Forgiveness is giving up my right to hurt you, for hurting me. It is to wipe the slate clean, to pardon a grievous wrong, and to cancel the debts owed. While we might be inclined to turn this towards ourselves (other people should forgive us), it is rather oriented outward. All we have is the capacity to forgive others, not unilaterally absolve ourselves of our sins.
In addition, we must learn to forgive ourselves. It is far easier to bear the burden of another’s rebuke than it is to stop the insidious erosion of who we were meant to be. Left unforgiven, our sins will eat our very soul. To forgive ourselves is to accept a gift we do not deserve but are given none the less.
This may seem a contradiction, that we can be absolved of our transgressions, yet not be overtly forgiven by others. It is something we cannot overcome alone.
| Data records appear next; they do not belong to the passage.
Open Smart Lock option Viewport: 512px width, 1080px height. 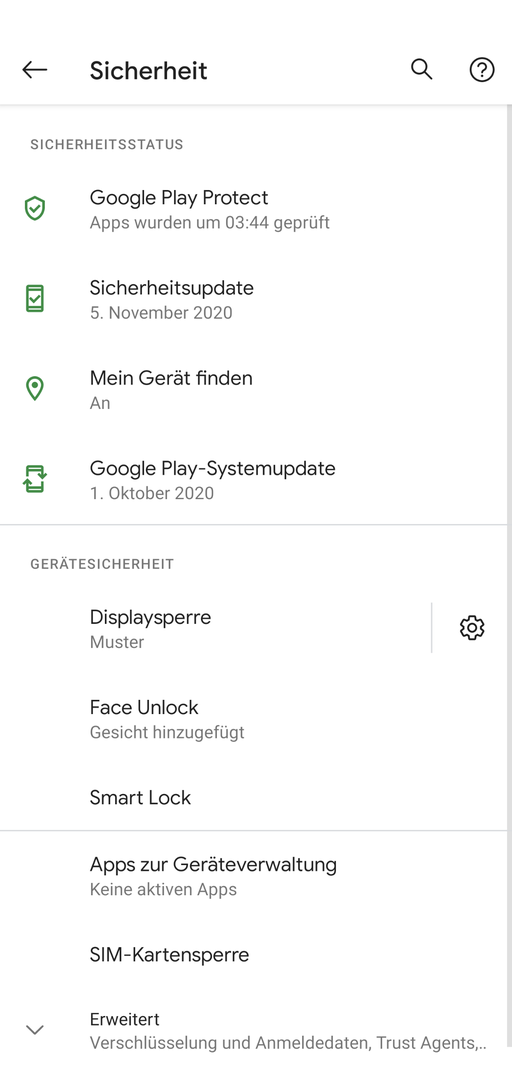256,797
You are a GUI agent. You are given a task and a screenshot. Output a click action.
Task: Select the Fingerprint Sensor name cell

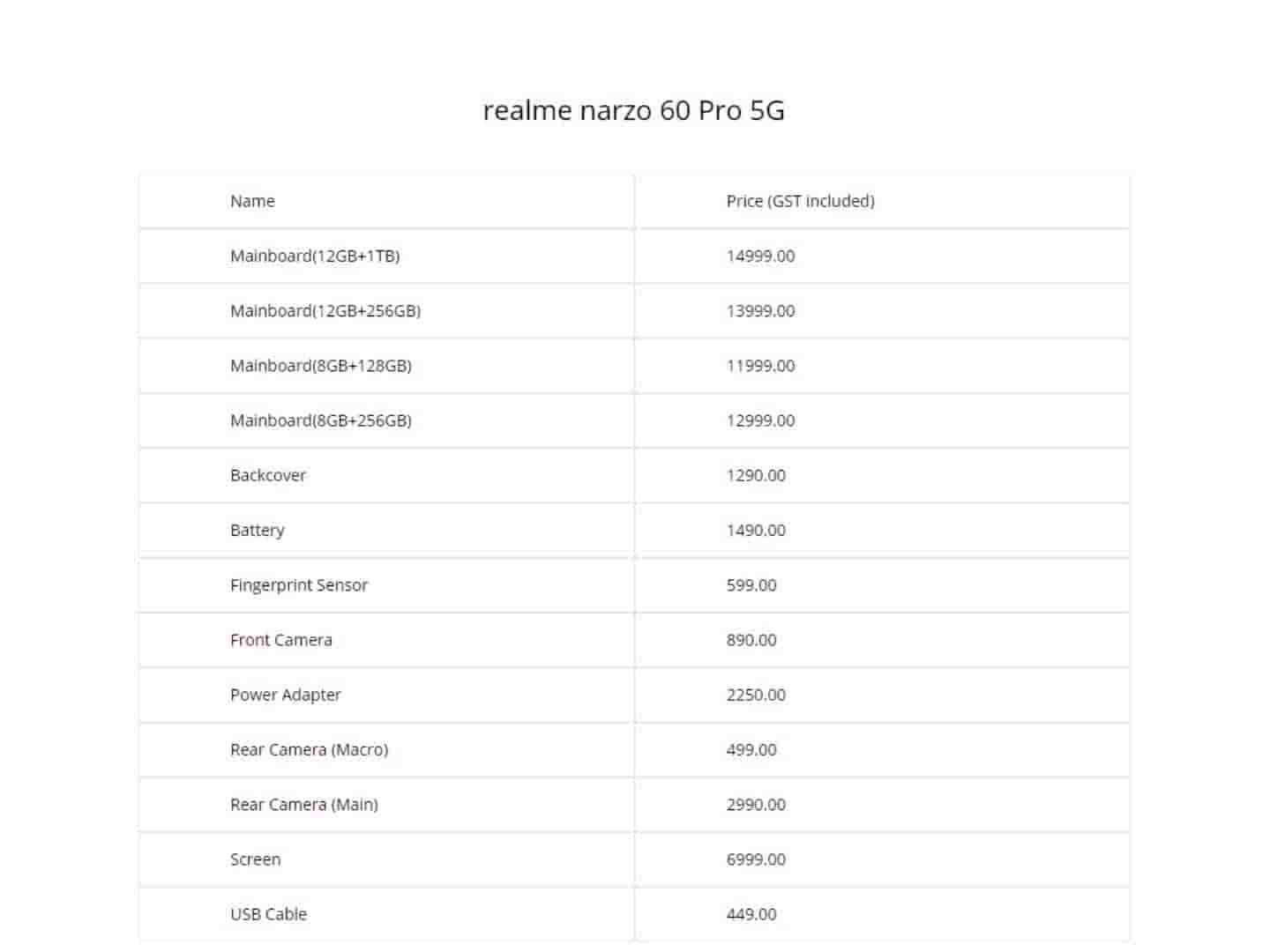click(x=299, y=585)
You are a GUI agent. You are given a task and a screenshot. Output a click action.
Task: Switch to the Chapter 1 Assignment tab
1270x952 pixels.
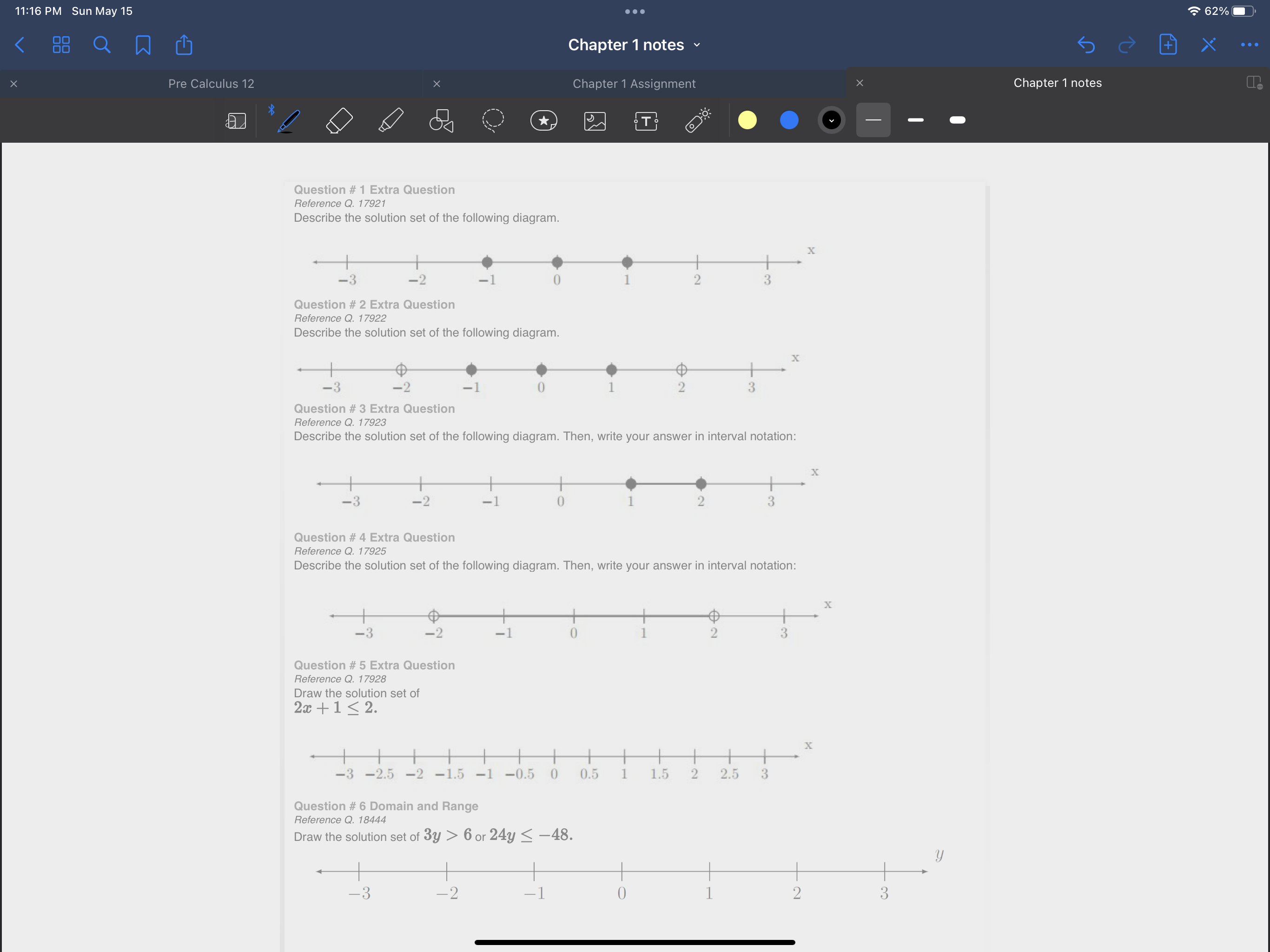(x=634, y=84)
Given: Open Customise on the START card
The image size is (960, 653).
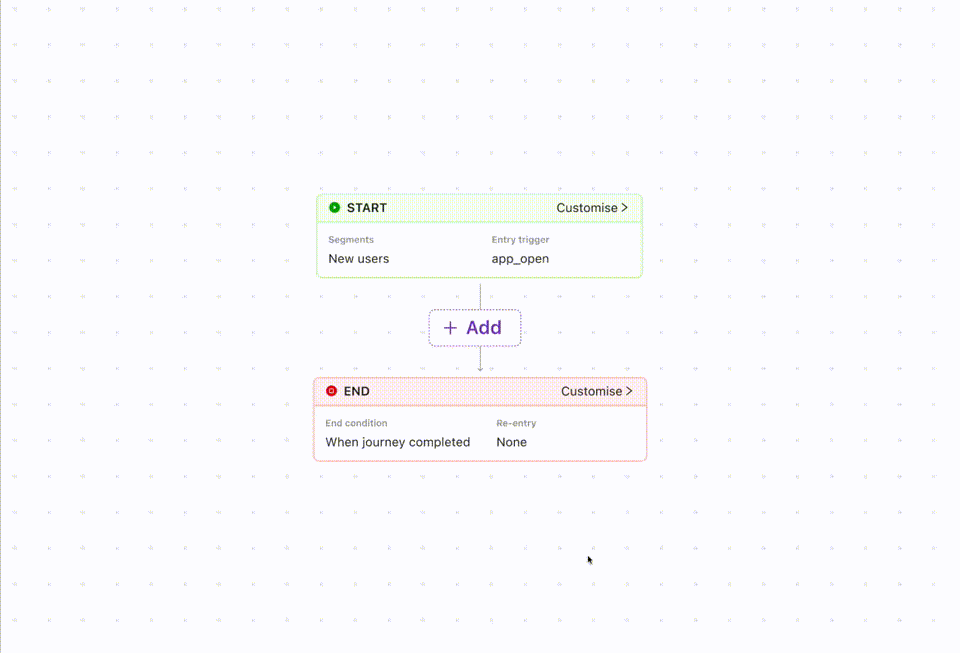Looking at the screenshot, I should pyautogui.click(x=592, y=207).
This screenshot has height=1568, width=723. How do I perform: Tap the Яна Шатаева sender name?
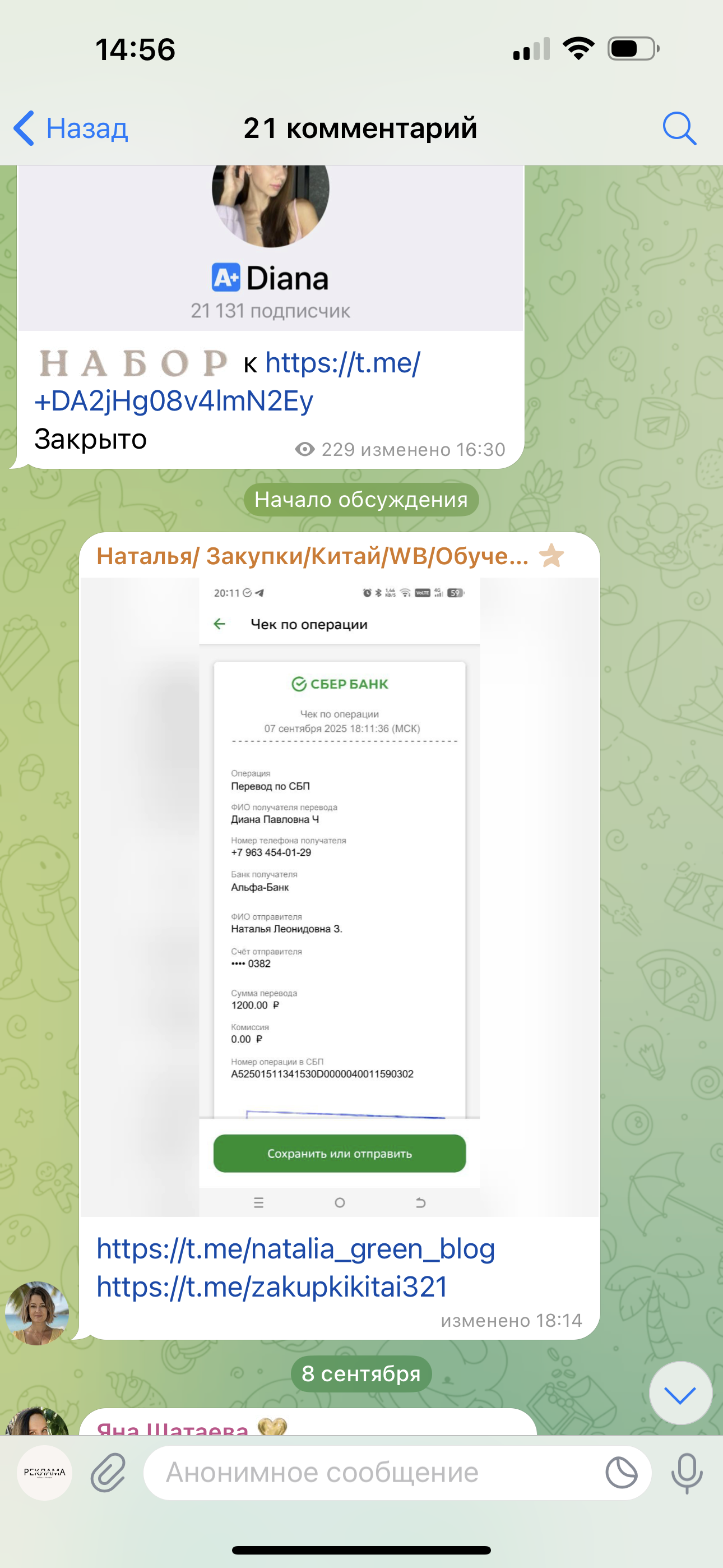tap(172, 1427)
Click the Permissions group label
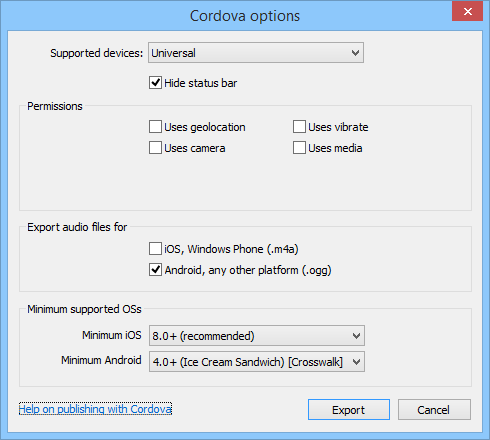This screenshot has width=490, height=440. coord(55,106)
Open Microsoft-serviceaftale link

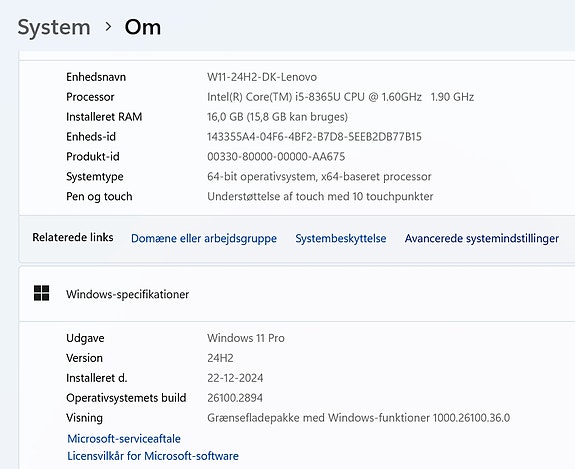124,439
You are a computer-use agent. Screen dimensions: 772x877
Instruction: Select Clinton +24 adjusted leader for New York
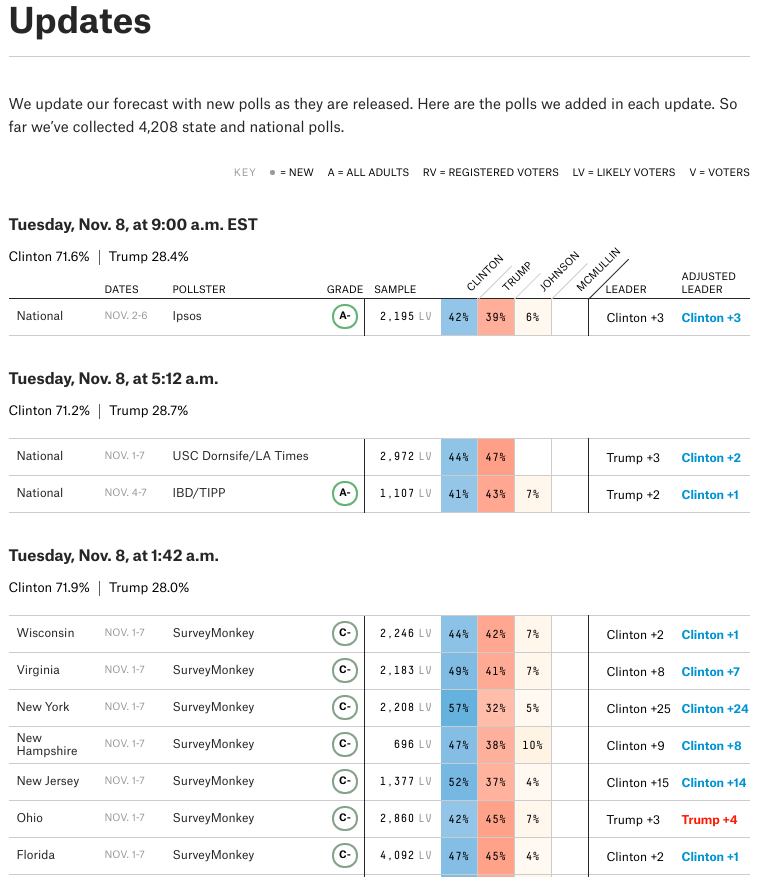[715, 709]
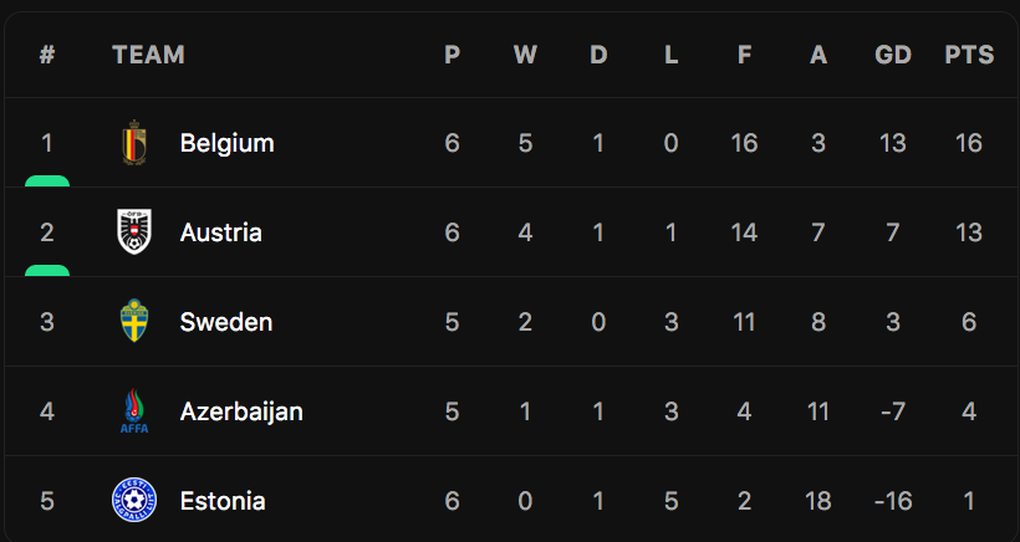The width and height of the screenshot is (1020, 542).
Task: Open the Austria team name link
Action: 221,232
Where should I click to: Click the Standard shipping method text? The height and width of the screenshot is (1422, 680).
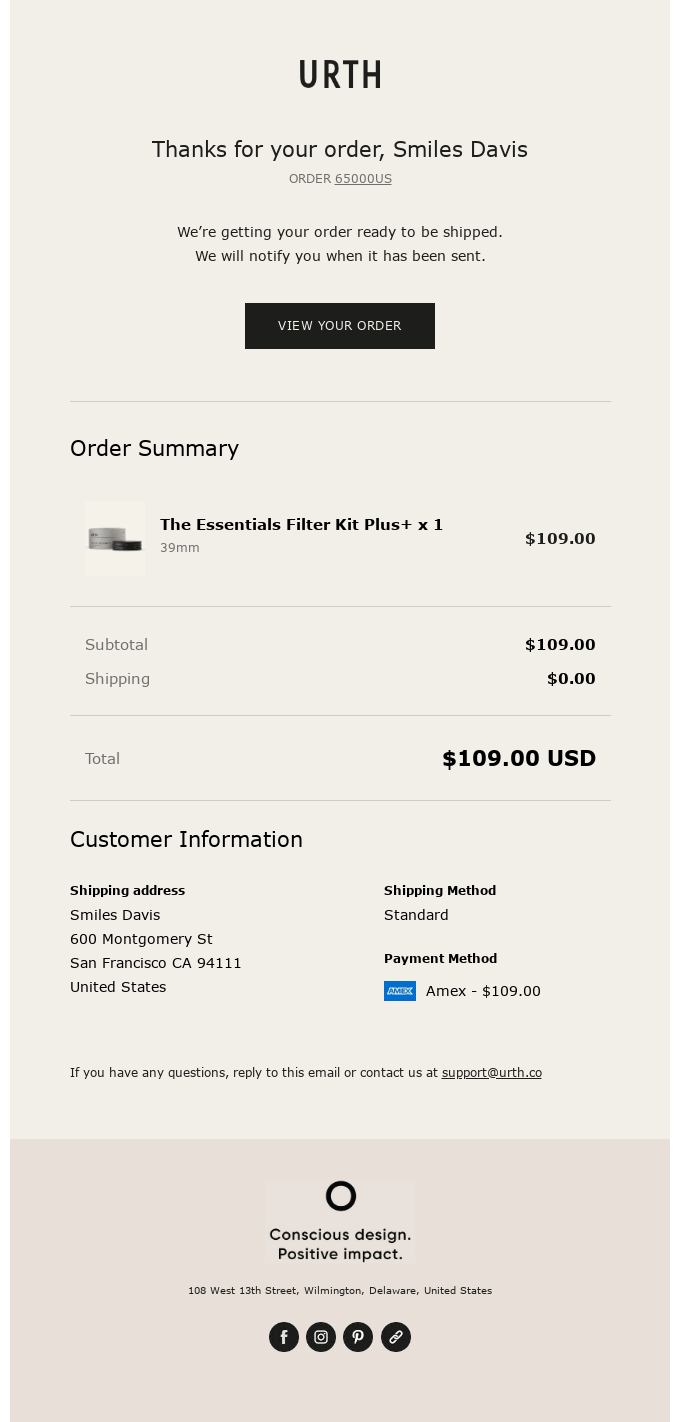click(x=416, y=915)
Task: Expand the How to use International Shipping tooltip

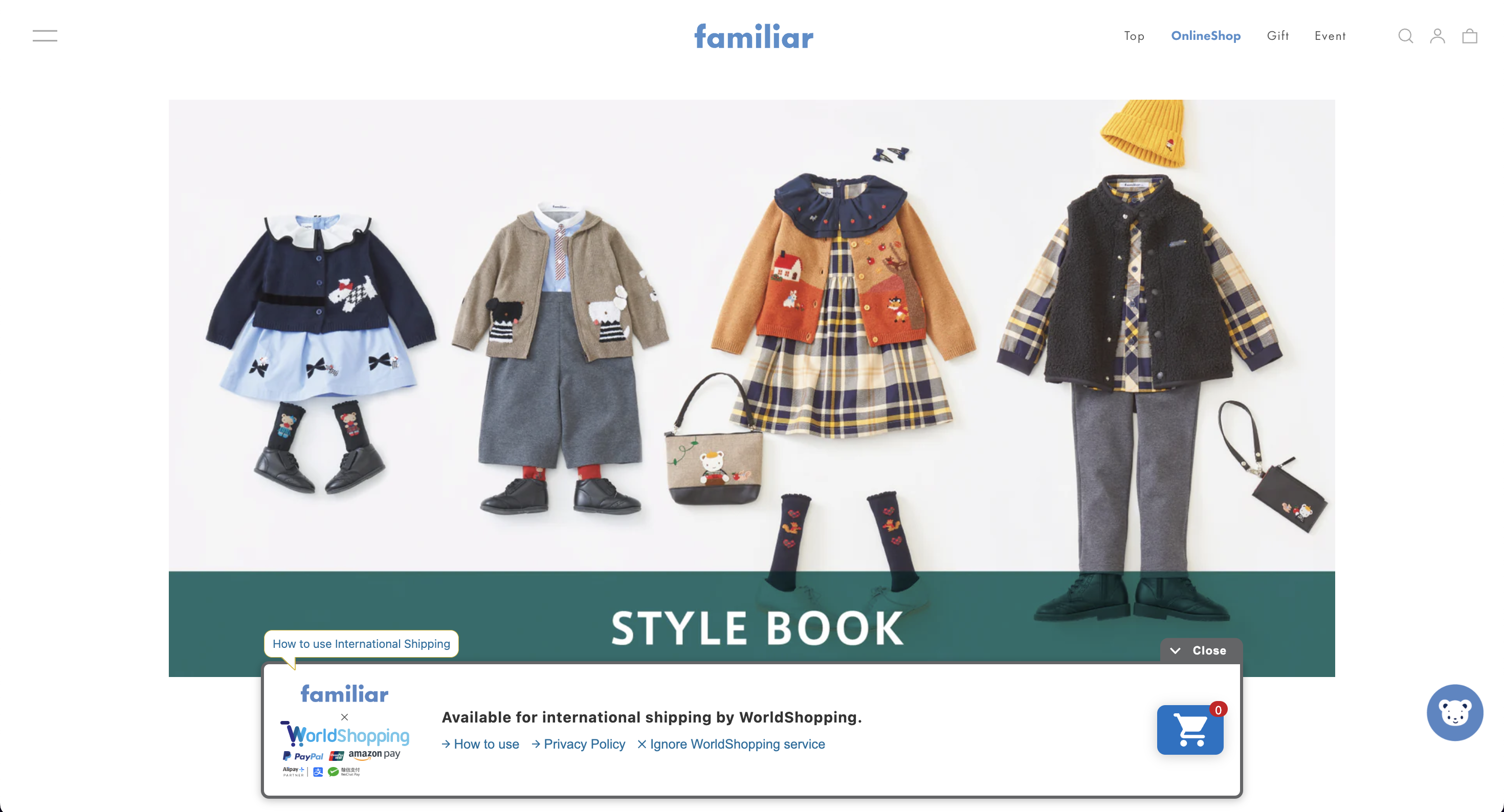Action: [x=361, y=644]
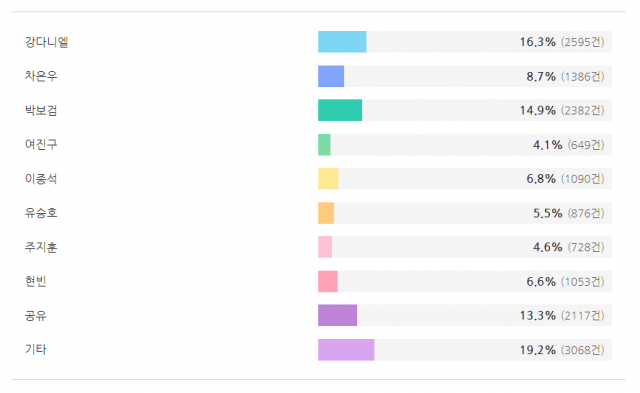Click the 기타 option label
The height and width of the screenshot is (393, 640).
click(x=36, y=350)
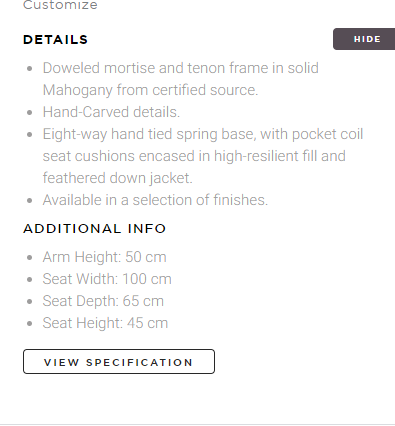Click the 'feathered down jacket' text

[x=118, y=178]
The fact is that one human cannot truly forgive another. Perhaps we can break the bond that ties us to hatred and retribution, but we cannot reach into another’s heart and force them to accept it. Nor can we force them to accept their own divine forgiveness.
Yet, to really understand that we are unconditionally accepted, requires us to do so to others. How can we really have been released if we still harbor hatred and envy against another?
Sadly, we mortals are not truly capable of this task. So long as we reside here on earth, we will remain flawed regardless of our progress along life’s journey. The best we can manage is to try to accept our own forgiveness and do our best to reciprocate to others.
This is how we can begin with that clean slate. “God grant me an unflawed beginning today, for I have done nothing yet.” It is a meaningful way to start any day, but holds so much more power when the day is January 1st. It is the symbolic New Beginning.
But, what does it mean to start anew? Perpetually, we make resolutions to improve ourselves. We pray for a better year than the past: more prosperity, better health, and fewer trials. Yet, we rarely let go. What happened yesterday too often clouds our perception of the possible today.
Yes, we want to start over again, but seem ever incapable of doing so. In breaking free, that forgiveness we find so hard to receive, is the key. So, that must be the first order of business: accept we are forgiven.
Next, we must find what makes us unique. Take a personal inventory and measure the gifts and talents we have been given. Putting them to use gives us purpose.
This brings us to a significant question, “Which is the greater failing, to misuse what we have been given or to not use them at all? We can be better than we are, but only through understanding that to allow our talents to go unused is a perhaps a greater sin than using them for ill.
We all too frequently get side-tracked. Petty battles and the desire to get even so often cause us to put our gifts to unproductive use. We must focus our recognized imperfect capabilities to do something meaningful with our lives. This is why forgiveness is so important. It frees up resources that have been locked away in fruitless battle.
To overcome this, we must also realize our personal limitations. Internalizing these keeps us in the “realm of the possible.” It also sets benchmarks for improvement. All too often, because we do not understand our potential, we create self-imposed boundaries. Don’t be afraid to aim high, to hope and dream, to have Faith. It is what sets us apart from other creatures in Nature.
Now for the really tough part. How do we put this together? We need a plan. In that respect, strategy is the “Handmaiden of Faith.” Strategy is the allocation of limited resources to accomplish prioritized objectives in a competitive environment. Isn’t finding a way to do this our true challenge in life?
So, as we start the New Year our task, simply put, is that we must develop a personal strategy, a pathway that connects what we are to what we can be. It is the way we truly fill our role on earth and put to best use what God has given us.
Happy New Year and may you find your “New Beginning.”